The announcement is a welcome one to developers, prospective iPhone owners, and investors. An open iPhone platform means increased revenue for outside developers and Apple, and increased software options for owners.

For more details on the announcement, read the MacWorld article here.



I may be the only person on earth that really wants Apple to control this. If they're going to open up they better keep a tight reign on things.

We all saw what 3rd party developers can do to a device (Treo).

Well, your concerns are valid but:

A) The treo didn't run apps in protected memory spaces. Ergo, one rogue program could run amok. OSX (and OSX Mobile) doesn't work that way.

B) How is it Apple's fault if the user decides to load a bunch of half-baked-ware onto their device? Apple doesn't do this for the iPod, nor the Mac, so why should anyone think that the iPhone would be any different? --Granted people have a different expectation with phones than they do with other electronic "gadgetry" but still, this should be a non-issue. As long as the user is informed that "bugware program: 3d-checkers" is the one that keeps crashing; the user can make the informed decision to remove it from the phone.
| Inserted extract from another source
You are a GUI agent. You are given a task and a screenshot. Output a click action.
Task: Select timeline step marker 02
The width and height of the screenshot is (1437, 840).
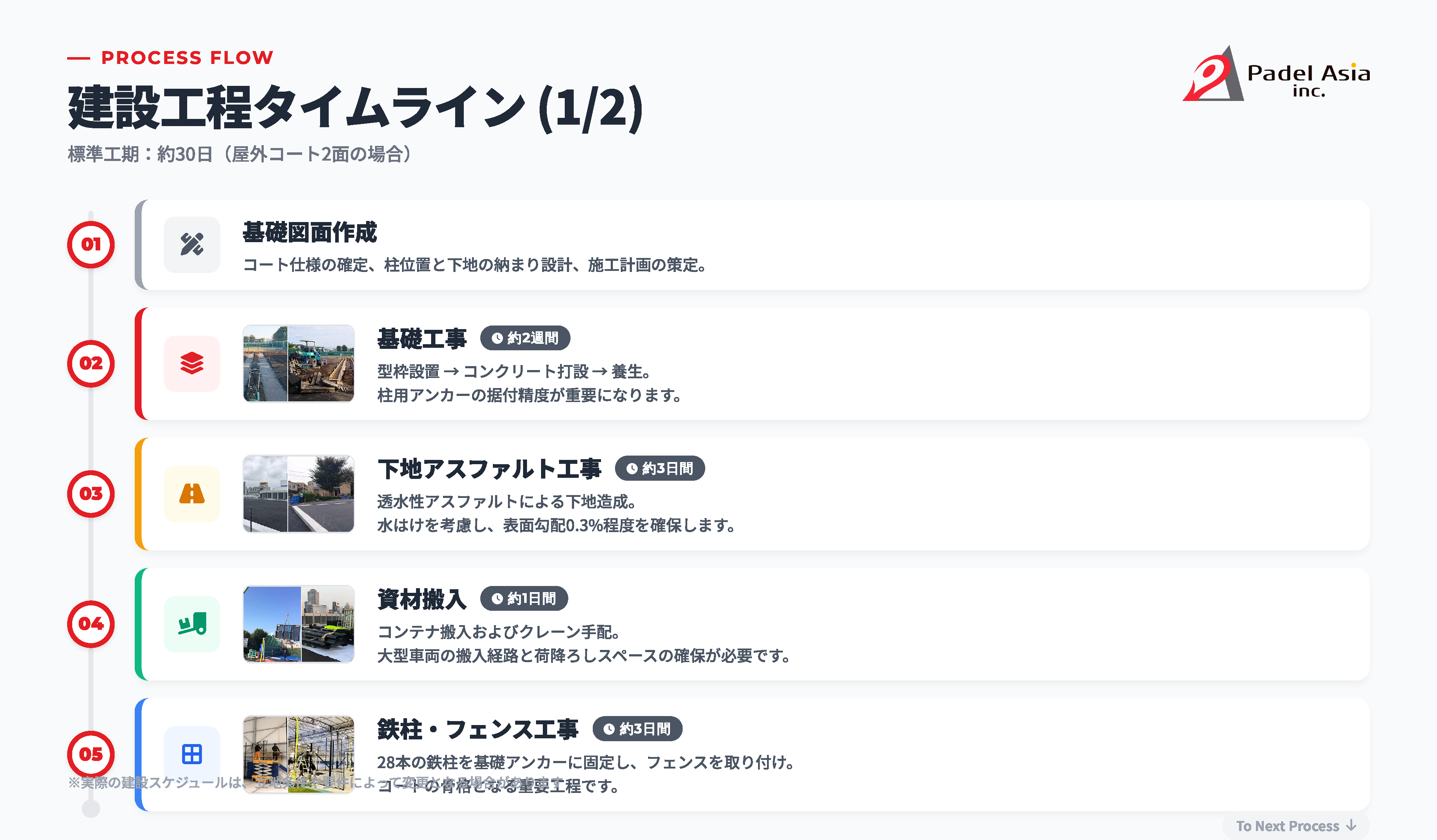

GM won't prevent someone from riveting a snowplow blade "wing" on the back of a 10 year old cavalier with support brackets that look like they came out of an erector-set, so why should Apple worry that poorly executed 3rd party application may disrupt the product. That's the user's fault.

videb0x's concerns are clearly valid as they are the same concerns Apple/Jobs themselves had.

According to Steve the iPhone is three things...the best phone, the best iPod and real internet. These are all great functions and I can see many people happy with just those.

For those, like me, that want to have one computer for everything, I look forward to great software from third party developers, just as we now get for our desktop machines.

I fully expect the same for the iPhone.